It is important that decision makers recognise the difference between estimates of effect that are presented as relative effects, and those that are presented as absolute effects. Patients, health professionals, and people making decisions about health policies and programmes are more likely to decide to use an intervention if its effects are reported as a relative effect than if they are reported as an absolute effect . For example, a study reported that 61% of a sample of health professionals in Australia agreed to implement a colorectal cancer screening programme that would reduce the rate of deaths from bowel cancer by 17% (the relative risk reduction). In comparison, only 24% of the health professionals agreed to implement a programme that produced an absolute reduction in deaths from bowel cancer of 0.4% (the absolute risk reduction) . Both estimates were, in fact, from the same programme (for an explanation of the difference between relative and absolute effects see Table 4 in Article 10 of this series ).
4. How confident can policymakers and others be in the estimated impacts?
Six factors can lower our confidence in estimates of the impacts of a policy or programme :
A weak study design
Other study limitations
Indirectness of the evidence
An assessment of these factors is inevitably technical. Policymakers do not need to have a detailed understanding of these factors or how they are assessed. But both policymakers and their technical support staff can still benefit from understanding why it is important to consider these factors.

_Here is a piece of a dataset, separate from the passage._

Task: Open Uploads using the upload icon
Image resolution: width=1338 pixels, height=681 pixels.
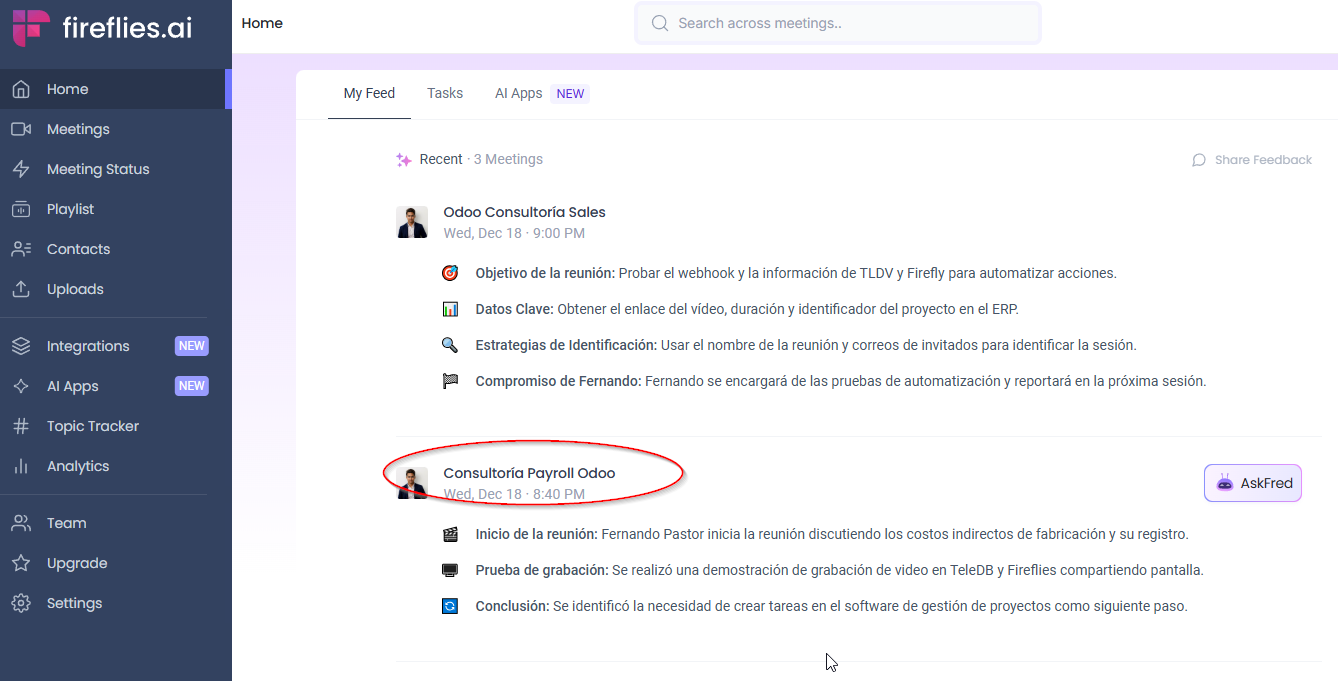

Studies in which a programme is randomly assigned reduce the risk of unknown or unmeasured differences between the groups being compared. This gives greater confidence that impacts are attributable to the programme and not some other factor [13–15]. Study designs that do not use random assignment can account only for differences that are measured. For example, a study in which communities are randomly assigned to a programme or policy option, such as the licensing of tobacco retailers, would provide more compelling evidence of the impacts of an option than a study would if it compared communities that had decided themselves whether to implement a particular option. This is because communities that decide to implement an option are likely to differ from those that do not in ways that could have an impact on the outcomes of interest (in this case, smoking prevalence). It would therefore be impossible to know whether the differences in outcomes were due to the policy or programme option or due to those other differences between the communities.
Other study limitations can affect both randomised and non-randomised impact evaluations. Incomplete data or the unreliable measurement of outcomes, for instance, may increase the risk of an estimate being biased, and therefore lower confidence in the derived estimates.
Imprecision (as indicated by a wide confidence interval) also lowers the confidence with which chance can be ruled out as a factor shaping any observed differences in outcomes between compared groups, and consequently our confidence in an estimated effect. (Table 6 explains the concept of confidence intervals in further detail)
If different studies of the same policy or programme option have inconsistent results and there is no compelling explanation for such differences, there will also be less confidence in knowing the expected impacts arising from implementing the option.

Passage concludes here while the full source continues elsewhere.